Now listen to the version of “Fingers” on “Over Wires and White Plains.” It sounds totally different: The guitar is dense, warm, full; Hughey’s vocals come alive, thicker and richer; you feel like he’s playing live in the corner of the room where the sound booms out of the speakers, loud like it was meant to be.
For the concentrated listener, it makes a world of difference. The range and emotion found in Davaz’s striking, soulful singing isn’t masked behind the lo-fidelity of a cheap recording. This is the song the way it was meant to be heard, almost as good as the band’s live shows, where the feelings are worn on their faces and the blasting speakers reverberating the music around the room, filling it something magical because it’s honest, not convoluted or relentlessly sophisticated or dumbed down; something true of human emotion, of sadness, of longing, of headaches and heartbreaks.
When you listen to this album, pay attention to the mixing and sound quality; the songs come alive here in the way that they couldn’t quite make it on “The Cardboard EP” and “Strange Fruit” single. The instrumentation fades and returns in layers of sound that add complexity to the band’s sound. The songs are as loud as you want them to be, with no degradation of quality. It’s like they are playing inside your head, taking the form of something larger than their combined personas, like this band is one that’s here to stay, if there’s anything right with the world.
In short, the album is stunning, allowing the listener to fall into the essence of the songs, to fall into the emotions related. And when the last vocals of the album’s final track fade and you can hear the squeaking hinge of a door opening and closing, you know they are leaving, but you want them to stay. You want them to play you a few more songs.

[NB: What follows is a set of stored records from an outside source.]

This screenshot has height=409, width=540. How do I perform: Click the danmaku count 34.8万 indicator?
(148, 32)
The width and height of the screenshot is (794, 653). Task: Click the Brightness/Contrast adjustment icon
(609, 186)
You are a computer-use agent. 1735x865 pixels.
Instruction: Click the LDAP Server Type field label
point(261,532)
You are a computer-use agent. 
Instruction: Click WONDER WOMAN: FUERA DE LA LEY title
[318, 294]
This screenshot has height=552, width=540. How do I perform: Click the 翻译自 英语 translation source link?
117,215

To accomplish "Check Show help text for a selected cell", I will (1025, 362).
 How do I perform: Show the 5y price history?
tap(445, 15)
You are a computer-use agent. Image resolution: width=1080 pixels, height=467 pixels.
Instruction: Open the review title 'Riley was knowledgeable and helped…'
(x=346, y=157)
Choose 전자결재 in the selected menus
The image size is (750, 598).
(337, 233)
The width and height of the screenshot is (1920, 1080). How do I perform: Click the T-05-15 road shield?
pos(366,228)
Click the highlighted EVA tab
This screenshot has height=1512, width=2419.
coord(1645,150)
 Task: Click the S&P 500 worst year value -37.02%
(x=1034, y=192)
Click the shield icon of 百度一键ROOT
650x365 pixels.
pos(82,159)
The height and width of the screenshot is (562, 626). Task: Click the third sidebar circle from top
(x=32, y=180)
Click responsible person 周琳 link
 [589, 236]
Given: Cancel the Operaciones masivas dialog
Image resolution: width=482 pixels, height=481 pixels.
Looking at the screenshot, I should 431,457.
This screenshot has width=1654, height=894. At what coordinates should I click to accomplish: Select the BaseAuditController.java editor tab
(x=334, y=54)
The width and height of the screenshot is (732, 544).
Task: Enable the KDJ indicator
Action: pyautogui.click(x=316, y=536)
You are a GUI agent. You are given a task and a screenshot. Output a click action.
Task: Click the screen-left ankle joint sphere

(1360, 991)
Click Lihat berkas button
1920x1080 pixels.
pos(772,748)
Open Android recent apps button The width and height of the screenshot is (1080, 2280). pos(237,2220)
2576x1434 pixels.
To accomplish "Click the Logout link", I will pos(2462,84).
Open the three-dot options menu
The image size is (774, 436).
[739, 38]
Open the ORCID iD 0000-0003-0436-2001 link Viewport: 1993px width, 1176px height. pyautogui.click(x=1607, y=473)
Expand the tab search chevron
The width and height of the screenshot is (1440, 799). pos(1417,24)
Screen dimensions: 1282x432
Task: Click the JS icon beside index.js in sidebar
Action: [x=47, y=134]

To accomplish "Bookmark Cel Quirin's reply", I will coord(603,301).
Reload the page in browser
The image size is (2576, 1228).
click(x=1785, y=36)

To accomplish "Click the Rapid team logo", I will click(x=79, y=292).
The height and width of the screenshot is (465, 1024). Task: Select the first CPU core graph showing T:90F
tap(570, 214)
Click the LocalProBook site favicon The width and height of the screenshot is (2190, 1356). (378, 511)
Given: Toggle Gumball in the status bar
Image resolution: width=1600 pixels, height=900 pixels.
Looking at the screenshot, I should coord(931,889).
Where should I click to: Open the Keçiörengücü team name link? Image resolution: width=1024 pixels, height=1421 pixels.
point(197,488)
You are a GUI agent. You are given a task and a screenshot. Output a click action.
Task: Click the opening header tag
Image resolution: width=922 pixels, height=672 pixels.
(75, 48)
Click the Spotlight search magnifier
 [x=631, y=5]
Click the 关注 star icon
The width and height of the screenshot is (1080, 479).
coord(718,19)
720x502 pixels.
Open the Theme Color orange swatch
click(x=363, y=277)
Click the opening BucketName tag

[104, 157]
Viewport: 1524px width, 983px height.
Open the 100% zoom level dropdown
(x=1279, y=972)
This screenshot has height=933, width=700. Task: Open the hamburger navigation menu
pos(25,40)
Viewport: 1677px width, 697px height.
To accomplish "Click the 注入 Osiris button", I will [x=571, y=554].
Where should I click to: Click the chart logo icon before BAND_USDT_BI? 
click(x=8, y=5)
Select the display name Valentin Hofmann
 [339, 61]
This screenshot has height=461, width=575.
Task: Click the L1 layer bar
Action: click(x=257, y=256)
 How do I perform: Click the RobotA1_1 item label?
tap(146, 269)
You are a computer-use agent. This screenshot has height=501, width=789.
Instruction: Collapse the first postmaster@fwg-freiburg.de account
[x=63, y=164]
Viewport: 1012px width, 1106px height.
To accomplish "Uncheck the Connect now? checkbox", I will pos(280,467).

You want an encore.
It seems fitting considering the band’s three members are all graduating in a few weeks; you certainly wonder where they’ll go and what they’ll do with all that musical talent.
“Over Wires and White Plains“ is available for $10 via Jack Ruby Presents’ website, jackrubypresents.com
You can see them play their final Cat Cab show in Fred Meyer Lounge at 9 p.m. May 20.